Several months after gunman Omar Mateen killed 49 people at Orlando’s Pulse nightclub — at the time, the deadliest mass shooting (which has since been eclipsed by Stephen Paddock’s Las Vegas massacre) in modern U.S. history — the FBI arrested Mateen’s wife, Noor Salman. The feds soon charged her with providing material support to a foreign terrorist organization (the bureau had declared that Mateen was radicalized with confused motives) along with obstruction of justice. CNN now reports that Salman has now been acquitted on all charges related to the nightclub shooting.

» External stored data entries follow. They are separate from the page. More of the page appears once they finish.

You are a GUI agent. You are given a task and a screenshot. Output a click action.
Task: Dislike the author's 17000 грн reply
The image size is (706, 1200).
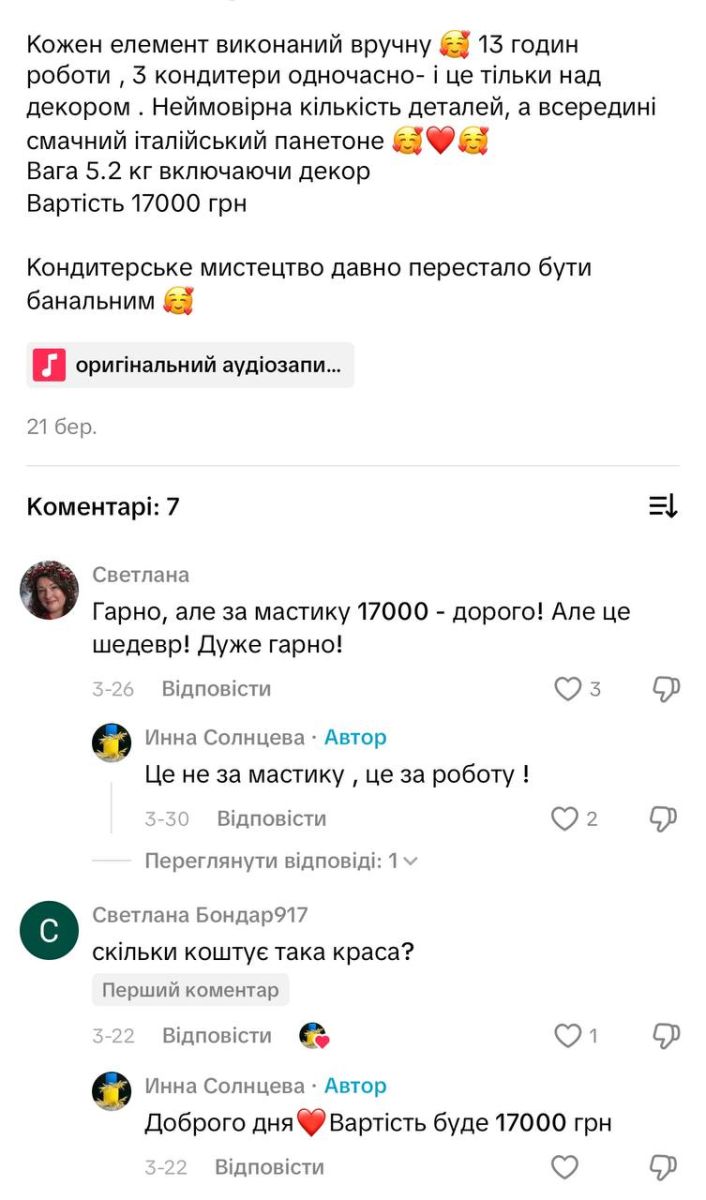(x=666, y=1167)
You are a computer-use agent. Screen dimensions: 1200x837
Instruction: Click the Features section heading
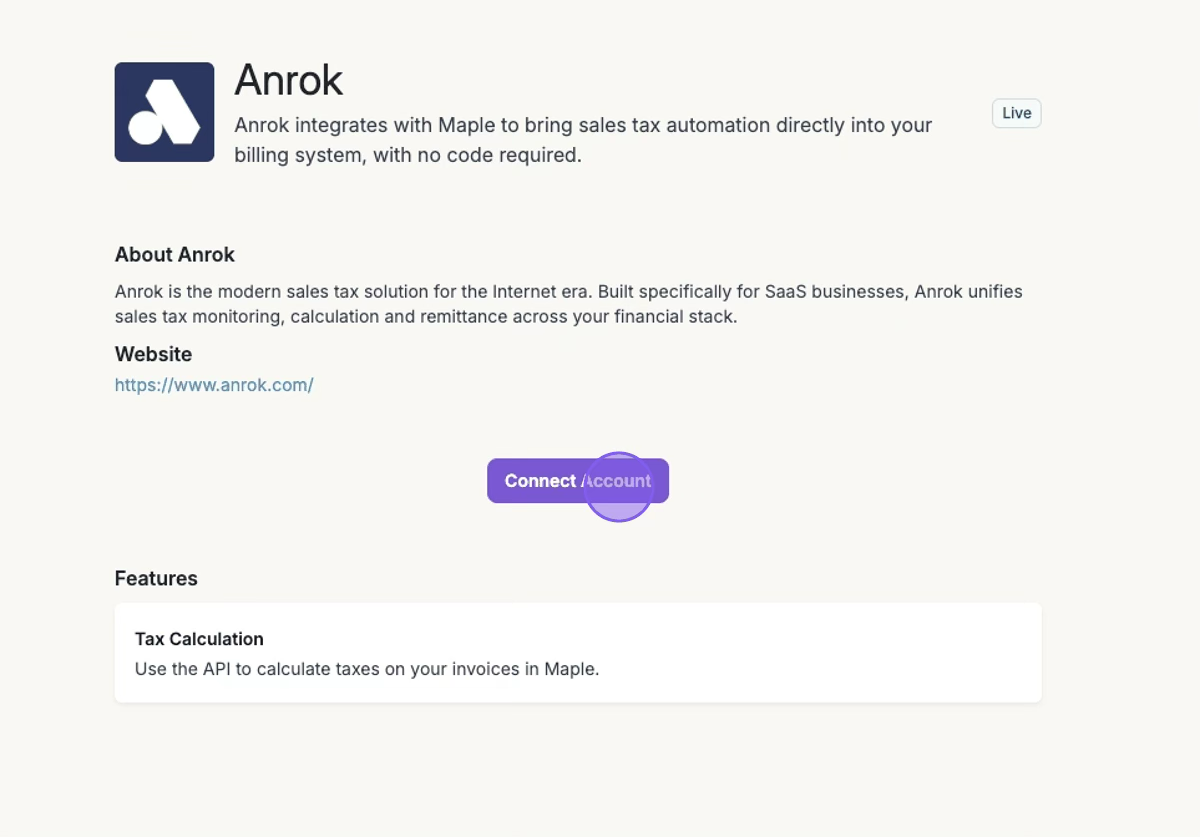[156, 578]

A jury deliberated for two days before acquitting Salman, who admitted to the FBI that she knew Mateen was violent and possibly planning something. Her statement to the bureau — including “I wish I had done the right thing but my fear held me back. I wish I had been more truthful” — was read aloud in court. Regardless, her attorneys argued that not only was she not involved in carrying out the massacre, she wasn’t aware of his impending actions. She’s now clear:
A visibly anxious Salman, wearing a dark suit, stood in court as the verdict was read. One of her uncles, seated in court behind her, stifled a sob as relatives held one another.
“We are so grateful to them, so grateful for their verdict,” Susan Clary, the spokeswoman for Salman’s family, said outside court. “She can go home now and try to pick up the pieces.”
Amid the prosecution of Salman, our friends at the Intercept spoke to a Salman relative, who revealed how Noor had suffered years of domestic abuse from her husband. Likewise, USA Today reports that Salman’s attorneys discussed how she feared Mateen’s violent ways (she told FBI agents that Mateen had viewed jihadi beheading videos and was practicing shooting at ranges) and had a low IQ. All along, her attorneys maintained that she couldn’t possibly have known the true nature of his plans because he used concealment and fear tactics to intimidate her throughout their marriage. The jury agreed.